Due to the location and history of South Africa, we have an extremely diverse set of products, factories, and processes.  We also have a complex food and export legislative system with different authorities (>6  religious, state and authorised signatories) with overlap between authorities as often we work on similar products and the same locations. Due to our endemic diseases, our rich diversity of wildlife, and animal health system we need to have a systems approach to disease risk mitigation and international trade in animal products. We must therefore focus on commodity-based trade and compartmentalisation if we are to remain internationally relevant when it comes to trade in animal products.

South Africa is busy with a project called LITSSA (Livestock Identification and Traceability System South Africa) which is divided into two main parts.

  1. Identification and traceability of cattle (for now) from birth to abattoir.
  2. Identification and traceability of products from abattoir to export or retail

The Western Cape is developing and piloting ECOS as we have over 160 export factories and experience in many different types of production processes as well as retail export. We are hoping ECOS will become the national system for composite and animal-based products.

▶ **Required action 1**
In the passage on South Africa's animal product trade, what does LITSSA stand for?
▶ **Required action 2**
Can you turn the paragraph beginning "Due to the location and history of South Africa" in the passage on South Africa's animal product trade into a short bulleted list that keeps its main facts?
▶ **Required action 3**
Copy the part of the passage on South Africa's animal product trade starting at "Due to the location" and ending at "two main parts.".

▶ **Source material**
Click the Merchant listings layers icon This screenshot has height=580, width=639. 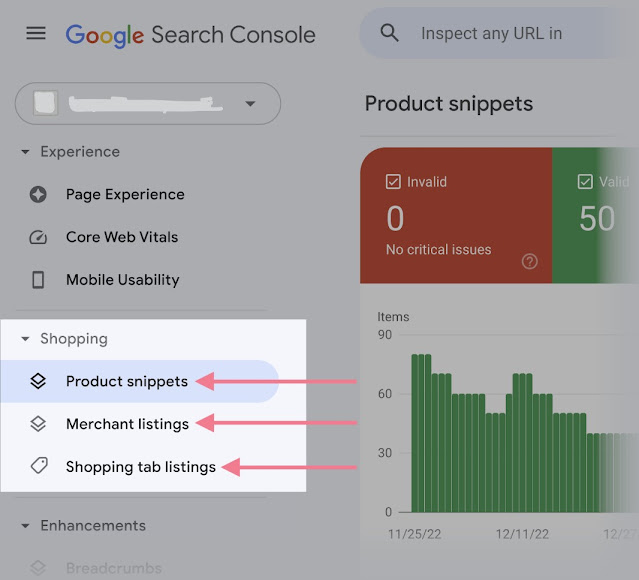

* * *

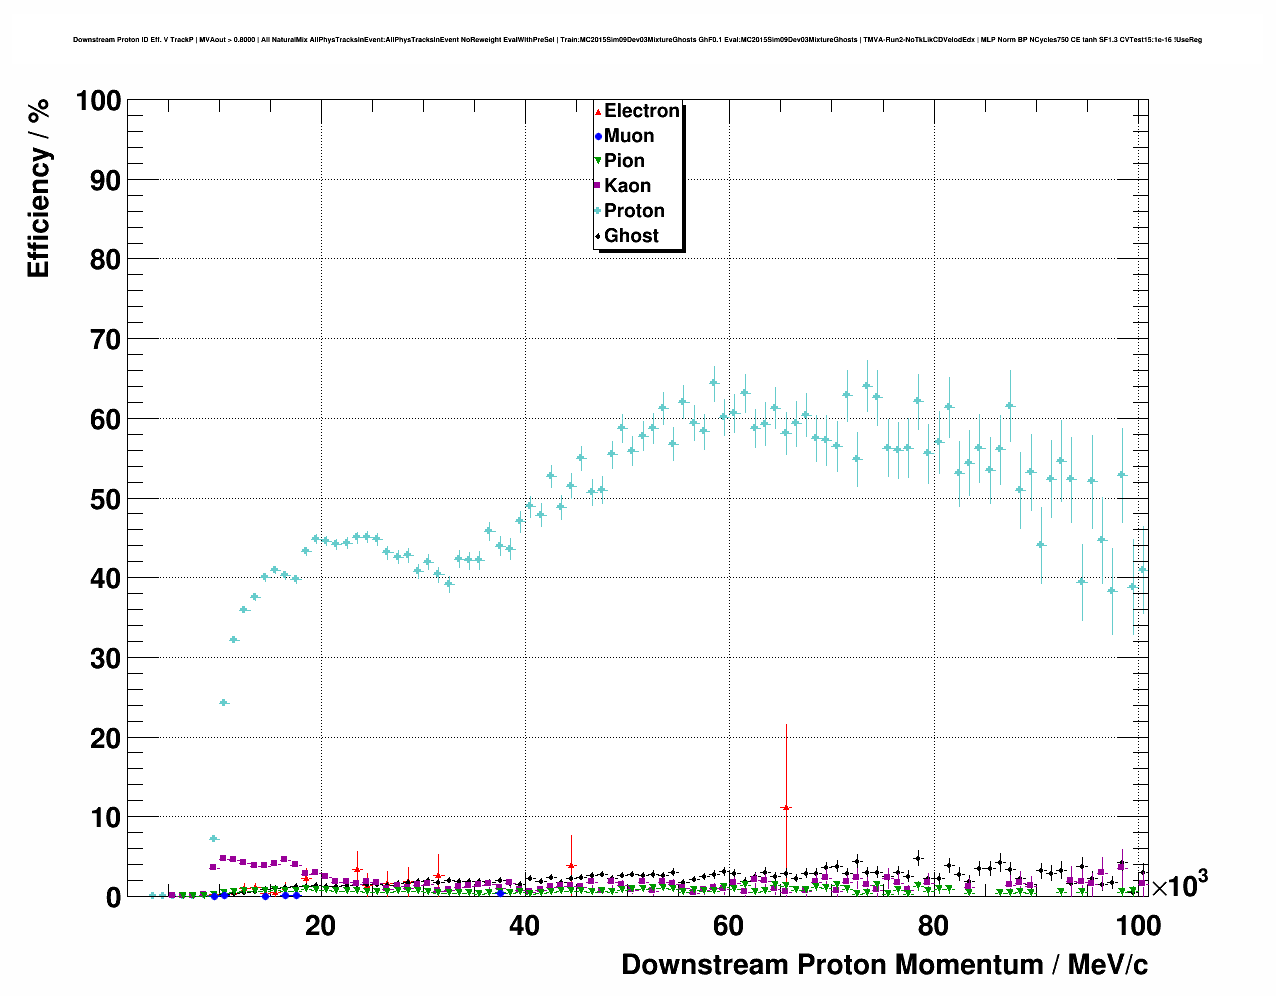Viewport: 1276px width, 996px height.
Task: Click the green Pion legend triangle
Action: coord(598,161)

▶ **Answer area 1**
Livestock Identification and Traceability System South Africa

▶ **Answer area 2**
- South Africa's location and history give it a very diverse range of products, factories and processes.
- Its food and export legislation is complex, with more than six religious, state and authorized signatory authorities whose work overlaps on similar products and locations.
- Endemic diseases, rich wildlife and the animal health system require a systems approach to disease risk mitigation and international trade in animal products.
- To stay internationally relevant in animal product trade, the country must focus on commodity-based trade and compartmentalization.

▶ **Answer area 3**
Due to the location and history of South Africa, we have an extremely diverse set of products, factories, and processes.  We also have a complex food and export legislative system with different authorities (>6  religious, state and authorised signatories) with overlap between authorities as often we work on similar products and the same locations. Due to our endemic diseases, our rich diversity of wildlife, and animal health system we need to have a systems approach to disease risk mitigation and international trade in animal products. We must therefore focus on commodity-based trade and compartmentalisation if we are to remain internationally relevant when it comes to trade in animal products.

South Africa is busy with a project called LITSSA (Livestock Identification and Traceability System South Africa) which is divided into two main parts.